JAKARTA - Wakil Ketua Komisi E DPRD DKI Jakarta dari Fraksi PSI, Anggara Wicitra Sastroamidjojo mengaku heran lantaran sampai saat ini revisi studi kelayakan atau feasibility study Formula E belum juga diungkap oleh Pemprov DKI.

Padahal, gelaran Formula E Jakarta sudah terlakasana pada 4 Juni lalu. Dokumen studi kelayakan yang direvisi tersebut juga sudah diperiksa oleh Badan Pemeriksa Keuangan (BPK).

"Revisi studi kelayakan sampai sekarang belum diterima DPRD. Padahal, dalam LHP BPK dikatakan dokumen tersebut sudah ada. Ini aneh padahal kami sudah meminta studi kelayakan ini dari tahun lalu. Dari situ kita bisa tau perhitungan untung rugi dan dampak ekonomi dalam kondisi pandemi.
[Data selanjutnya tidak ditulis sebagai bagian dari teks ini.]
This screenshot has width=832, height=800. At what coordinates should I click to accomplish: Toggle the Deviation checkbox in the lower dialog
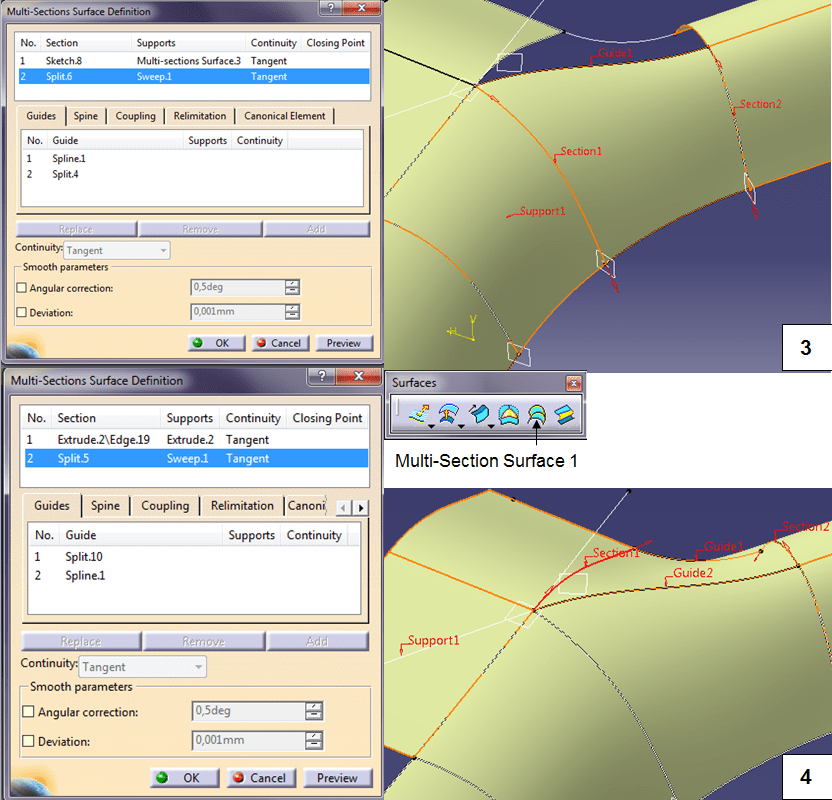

Mengapa harus disembunyikan?" kata Anggara kepada wartawan, Senin, 20 Juni.

Padahal, menurut Anggara, DPRD perlu mengetahui transparansi mengenai perhitungan pengeluaran dan pemasukan berupa keuntungan serta dampak ekonominya.

Belum lagi, dalam laporan hasil pemeriksaan (LHP) BPK atas terhadap laporan keuangan Pemprov DKI Jakarta tahun 2021, terungkap bahwa biaya commitment fee sesuai hasil renegoisasi PT Jakpro bukanlah Rp560 miliar.

LHP BPK mengungkapkan biaya commitment fee yang sesungguhnya sekitar Rp653 miliar atau 36 juta poundsterling. Hal ini ditemukan BPK dalam dokumen revisi studi kelayakan atau feasibility study yang disusun ulang oleh Jakpro.

Dalam dokumen itu, disebutkan masih ada kekurangan pembayaran commitment fee senilai Rp90,7 miliar atau setara dengan 5 juta poundsterling. Kesepakatannya, PT Jakpro akan membayar kekurangan tersebut dari dana perusahaan tanpa menggunakan APBD. Temuan ini, menurut Anggara, harus bisa dijelaskan.

"Ada rekam jejak digitalnya PT Jakpro pernah menyatakan commitment fee untuk tiga tahun adalah Rp560 miliar, sekarang faktanya harus bayar Rp90,7 miliar lagi. Belum tentu Jakpro bisa bayar karena tahun 2019 dan 2020 rugi," ungkap Anggara.